## Begin
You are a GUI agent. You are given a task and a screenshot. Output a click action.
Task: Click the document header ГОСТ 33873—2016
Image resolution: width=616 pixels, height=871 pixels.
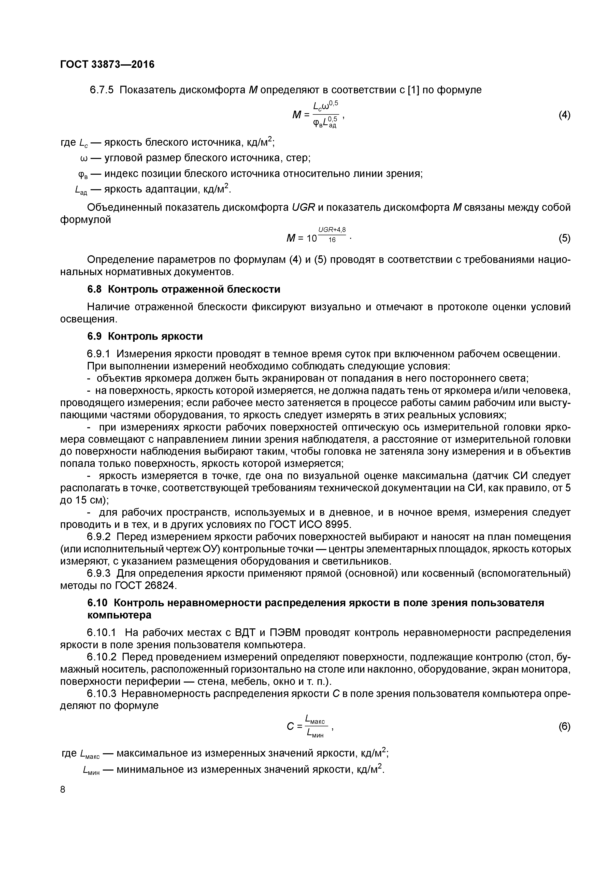107,65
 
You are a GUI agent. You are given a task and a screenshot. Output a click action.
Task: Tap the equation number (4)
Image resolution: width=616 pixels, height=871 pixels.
564,115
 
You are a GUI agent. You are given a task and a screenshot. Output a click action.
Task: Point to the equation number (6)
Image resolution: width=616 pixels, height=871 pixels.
564,727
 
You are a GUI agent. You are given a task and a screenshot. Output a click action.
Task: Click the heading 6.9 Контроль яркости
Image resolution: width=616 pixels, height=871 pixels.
145,336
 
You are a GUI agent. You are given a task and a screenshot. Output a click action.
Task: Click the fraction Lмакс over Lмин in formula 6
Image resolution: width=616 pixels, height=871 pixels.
317,727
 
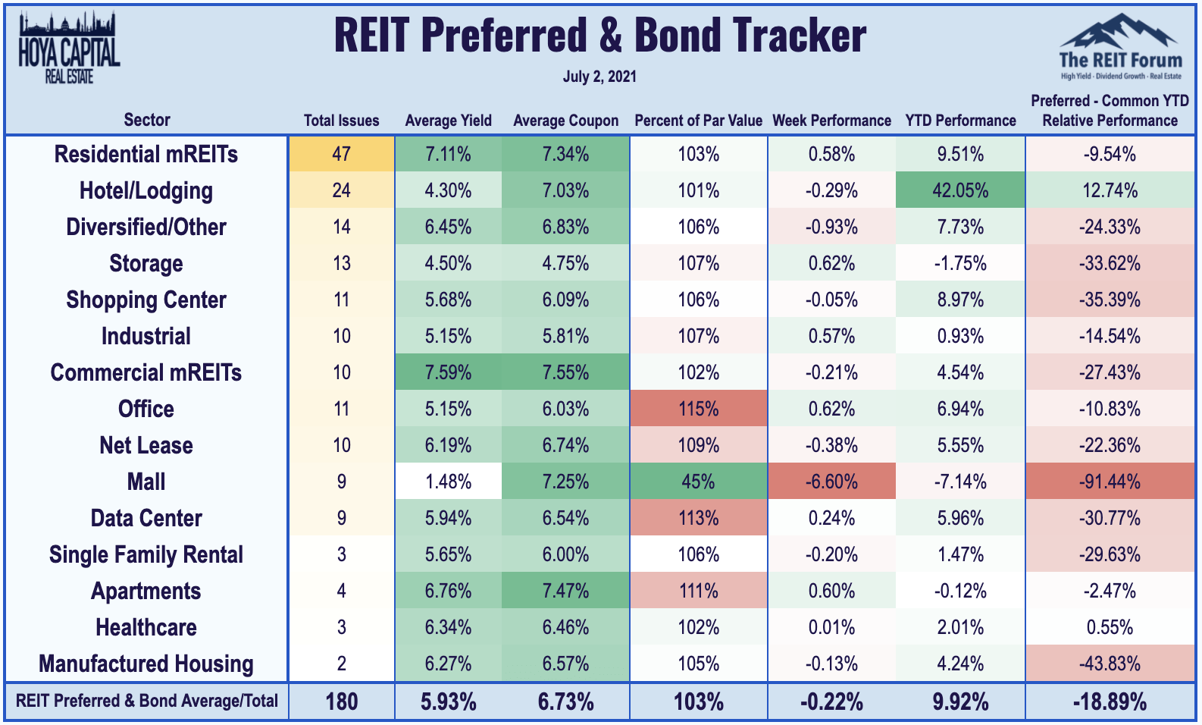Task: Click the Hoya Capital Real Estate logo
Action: (x=69, y=49)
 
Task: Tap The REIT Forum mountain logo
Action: (x=1120, y=47)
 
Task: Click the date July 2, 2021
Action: (x=599, y=77)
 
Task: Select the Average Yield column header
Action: (x=448, y=121)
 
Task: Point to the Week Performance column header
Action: (x=831, y=121)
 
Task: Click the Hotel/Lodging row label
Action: (x=146, y=190)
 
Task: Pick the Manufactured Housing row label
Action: (x=146, y=664)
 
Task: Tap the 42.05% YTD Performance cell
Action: (x=960, y=190)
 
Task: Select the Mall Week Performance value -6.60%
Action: (x=831, y=482)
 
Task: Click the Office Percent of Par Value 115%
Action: (x=698, y=409)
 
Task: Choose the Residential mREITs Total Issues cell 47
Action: (x=341, y=154)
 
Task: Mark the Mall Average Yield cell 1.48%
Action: (x=448, y=482)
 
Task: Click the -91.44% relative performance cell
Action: (x=1110, y=482)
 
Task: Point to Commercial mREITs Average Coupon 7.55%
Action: (x=565, y=372)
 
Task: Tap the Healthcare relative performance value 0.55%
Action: (x=1110, y=626)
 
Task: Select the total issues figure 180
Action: (x=341, y=701)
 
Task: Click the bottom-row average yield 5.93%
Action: (x=448, y=701)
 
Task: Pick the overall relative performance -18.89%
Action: (x=1110, y=701)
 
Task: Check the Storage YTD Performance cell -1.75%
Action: (x=960, y=263)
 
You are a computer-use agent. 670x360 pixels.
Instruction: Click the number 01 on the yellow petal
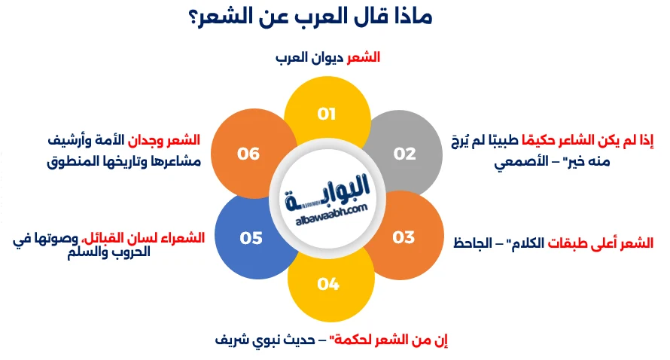[326, 114]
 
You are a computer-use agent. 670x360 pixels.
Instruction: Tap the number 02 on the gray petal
[404, 154]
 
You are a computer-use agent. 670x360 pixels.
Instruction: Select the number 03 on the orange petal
[404, 238]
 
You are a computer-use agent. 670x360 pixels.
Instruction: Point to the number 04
[328, 284]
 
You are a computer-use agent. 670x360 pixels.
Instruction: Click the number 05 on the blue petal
[251, 238]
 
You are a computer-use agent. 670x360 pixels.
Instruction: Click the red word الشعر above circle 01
[363, 57]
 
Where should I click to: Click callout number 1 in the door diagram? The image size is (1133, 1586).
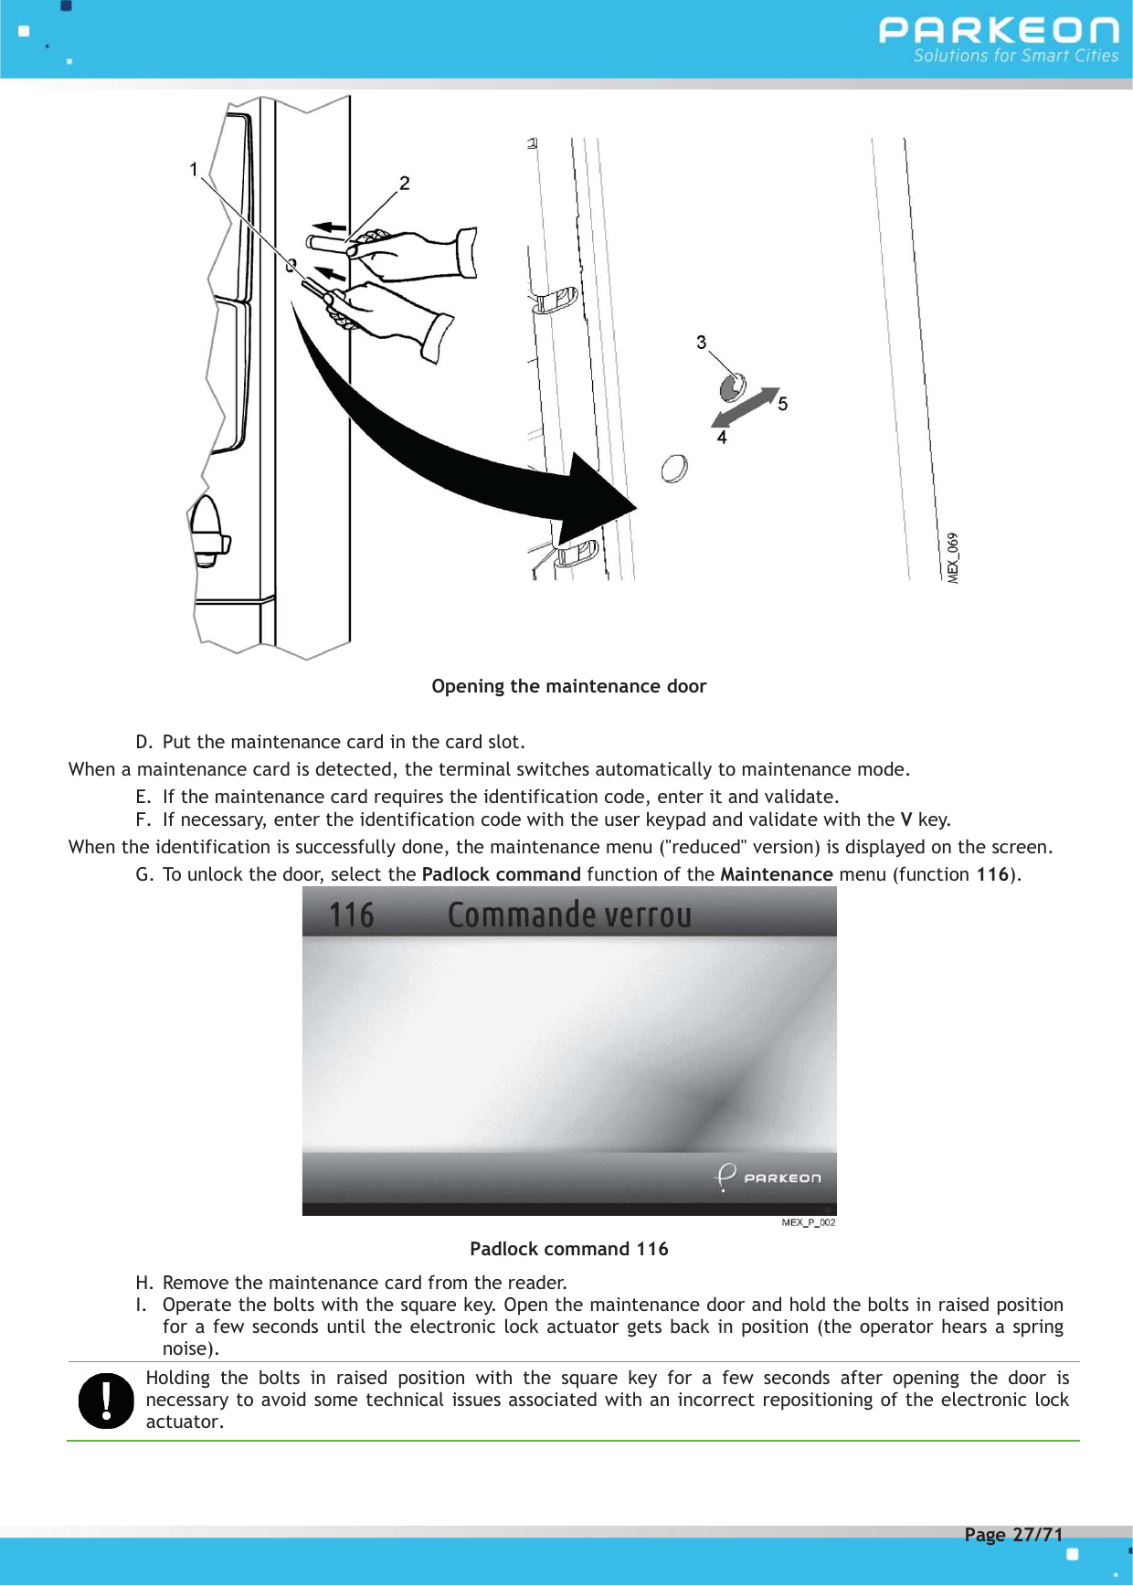(x=194, y=169)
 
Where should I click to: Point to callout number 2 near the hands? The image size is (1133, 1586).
(x=404, y=184)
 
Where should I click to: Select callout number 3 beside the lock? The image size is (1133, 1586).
(x=701, y=343)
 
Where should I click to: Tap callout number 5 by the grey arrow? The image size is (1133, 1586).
(x=783, y=404)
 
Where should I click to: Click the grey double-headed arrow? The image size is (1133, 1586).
(x=746, y=407)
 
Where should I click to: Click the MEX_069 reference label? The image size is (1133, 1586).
(x=953, y=557)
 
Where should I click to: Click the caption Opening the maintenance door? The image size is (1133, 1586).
(x=568, y=686)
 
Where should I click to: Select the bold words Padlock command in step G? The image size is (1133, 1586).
(x=501, y=874)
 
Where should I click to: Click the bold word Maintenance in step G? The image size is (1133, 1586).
(x=776, y=874)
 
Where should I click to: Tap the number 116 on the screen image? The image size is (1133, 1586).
(x=352, y=915)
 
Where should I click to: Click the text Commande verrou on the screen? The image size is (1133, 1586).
(x=569, y=915)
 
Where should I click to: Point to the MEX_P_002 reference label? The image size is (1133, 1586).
(x=808, y=1222)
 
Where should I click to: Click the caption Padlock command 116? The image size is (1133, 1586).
(x=568, y=1249)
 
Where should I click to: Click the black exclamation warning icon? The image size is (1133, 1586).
(x=106, y=1401)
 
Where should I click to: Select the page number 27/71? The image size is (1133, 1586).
(x=1038, y=1535)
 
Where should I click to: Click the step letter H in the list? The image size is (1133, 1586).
(x=143, y=1283)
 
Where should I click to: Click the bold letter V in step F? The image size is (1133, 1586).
(x=905, y=819)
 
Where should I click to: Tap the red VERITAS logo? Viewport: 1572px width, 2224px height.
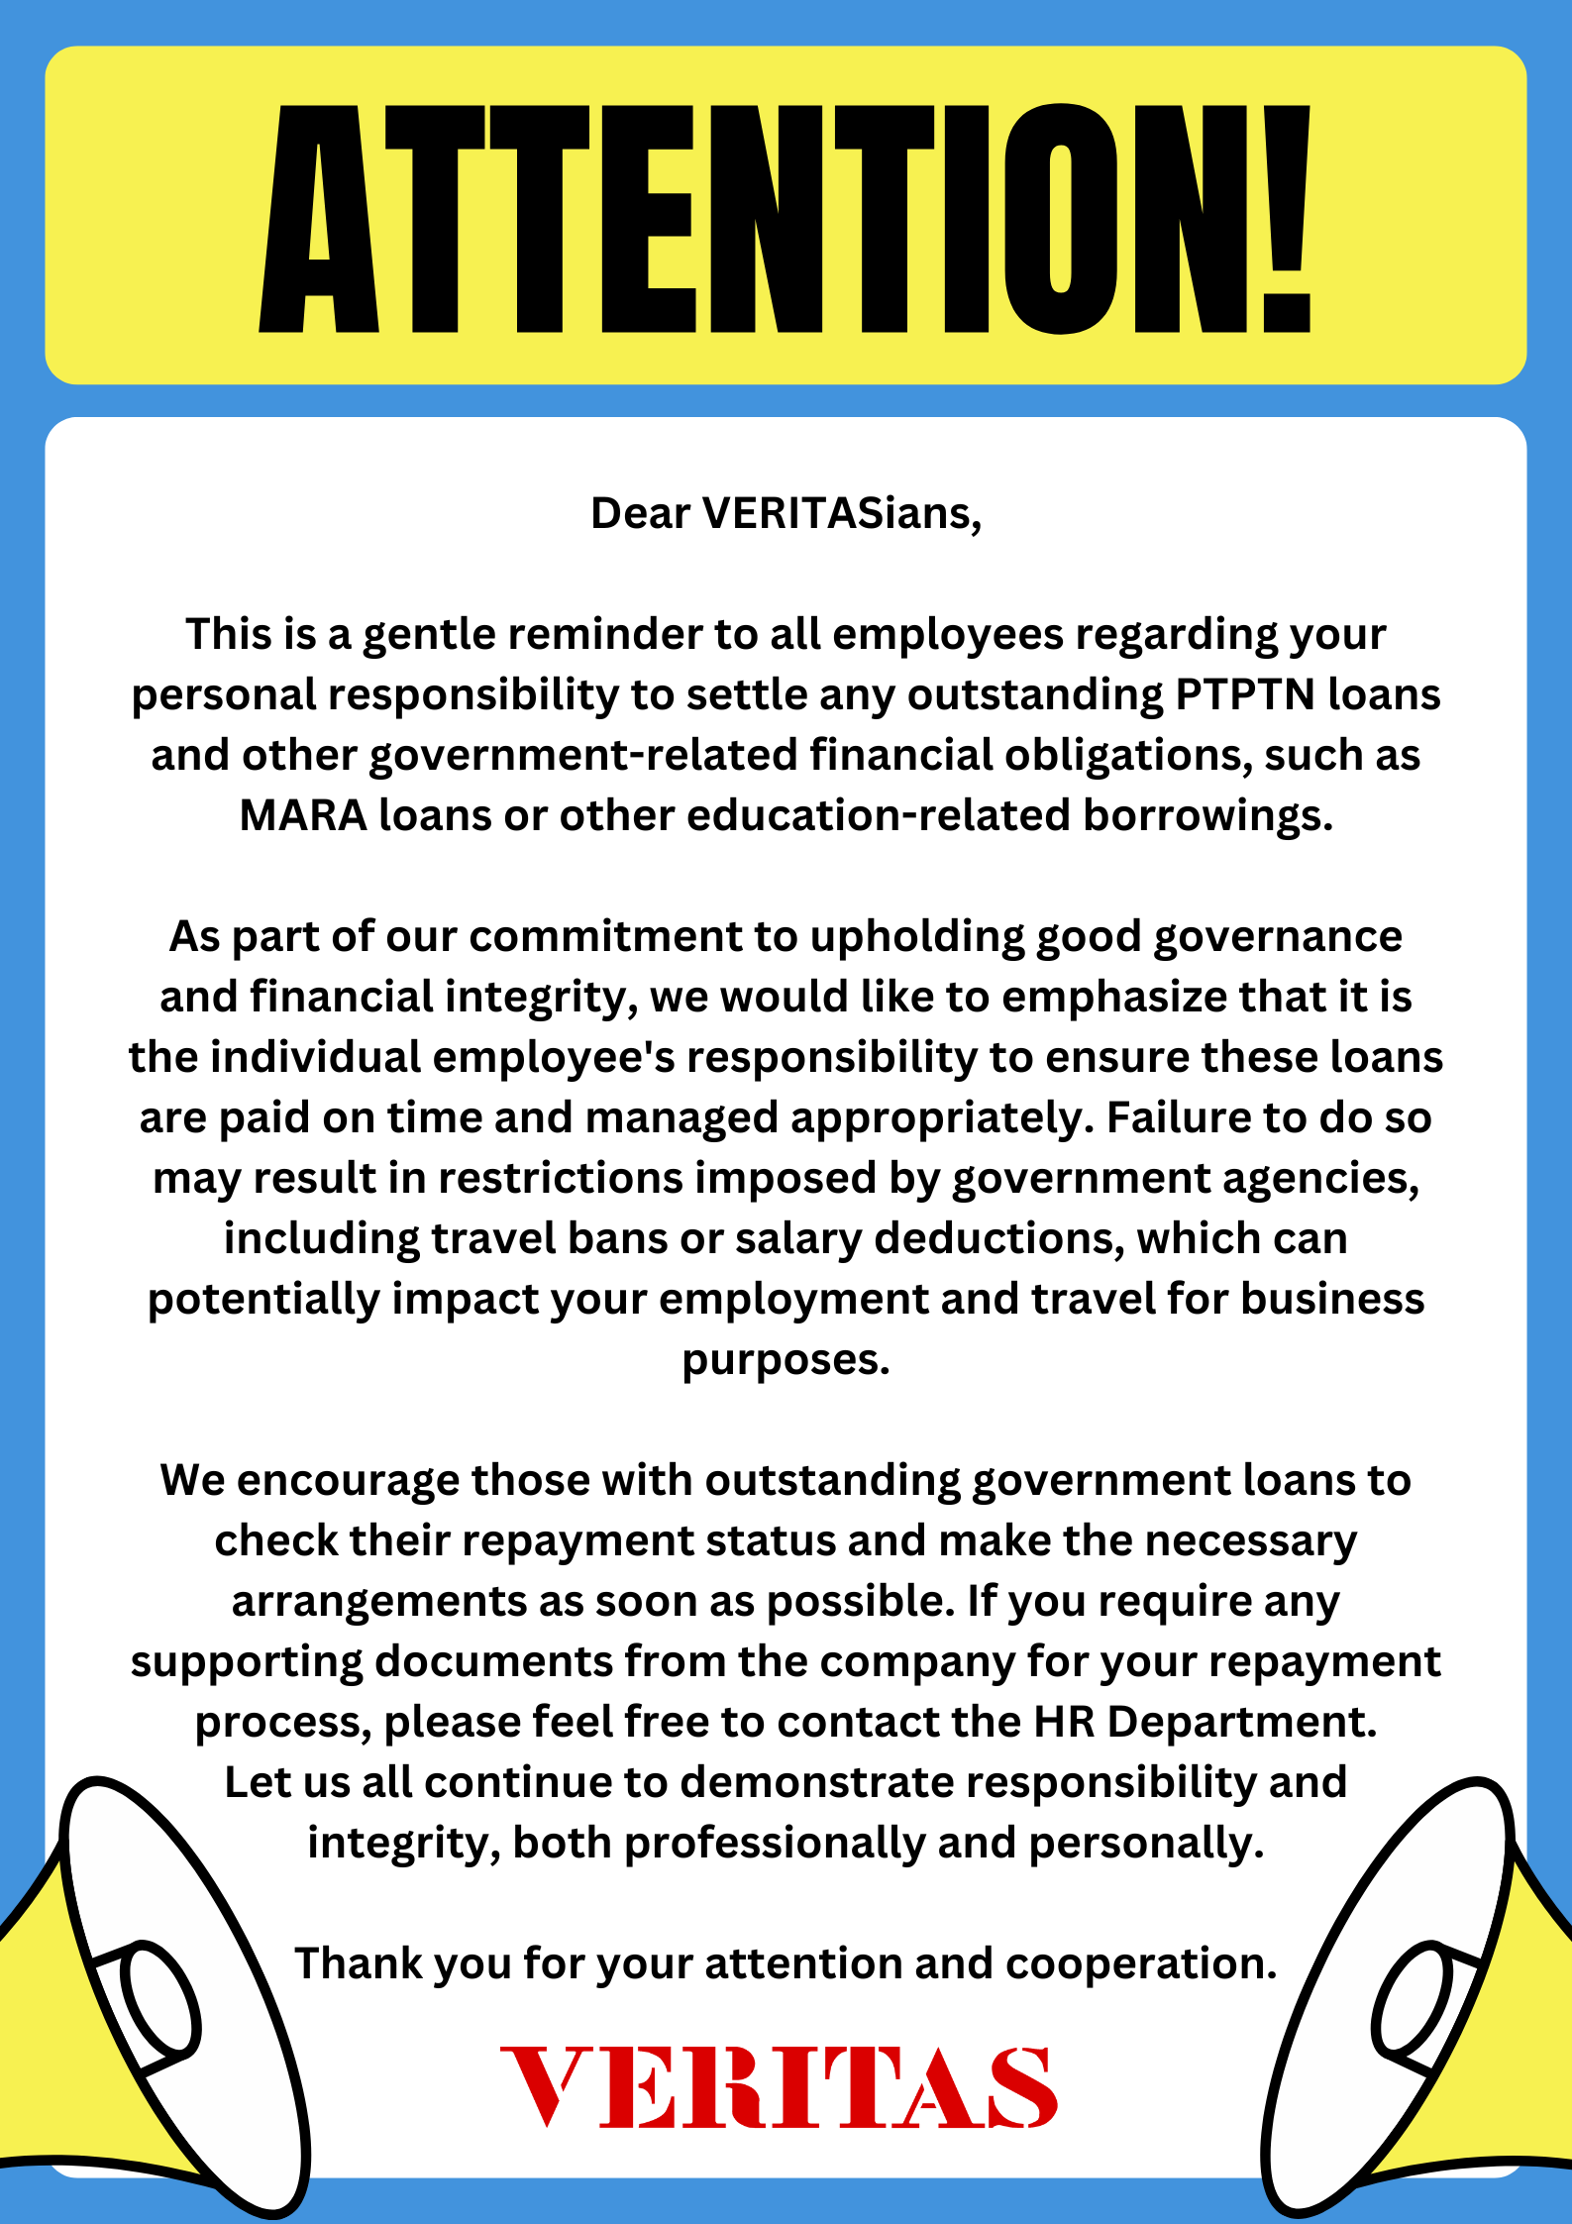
## End
§ **Task description**
Pick out each line above that contains the word "reference" and copy those lines.

§ **Solution for this task**
Where should I click to: Click the MEX_069 reference label? The image size is (1133, 1586).
Where should I click to: Point to the MEX_P_002 reference label? The image size is (1133, 1586).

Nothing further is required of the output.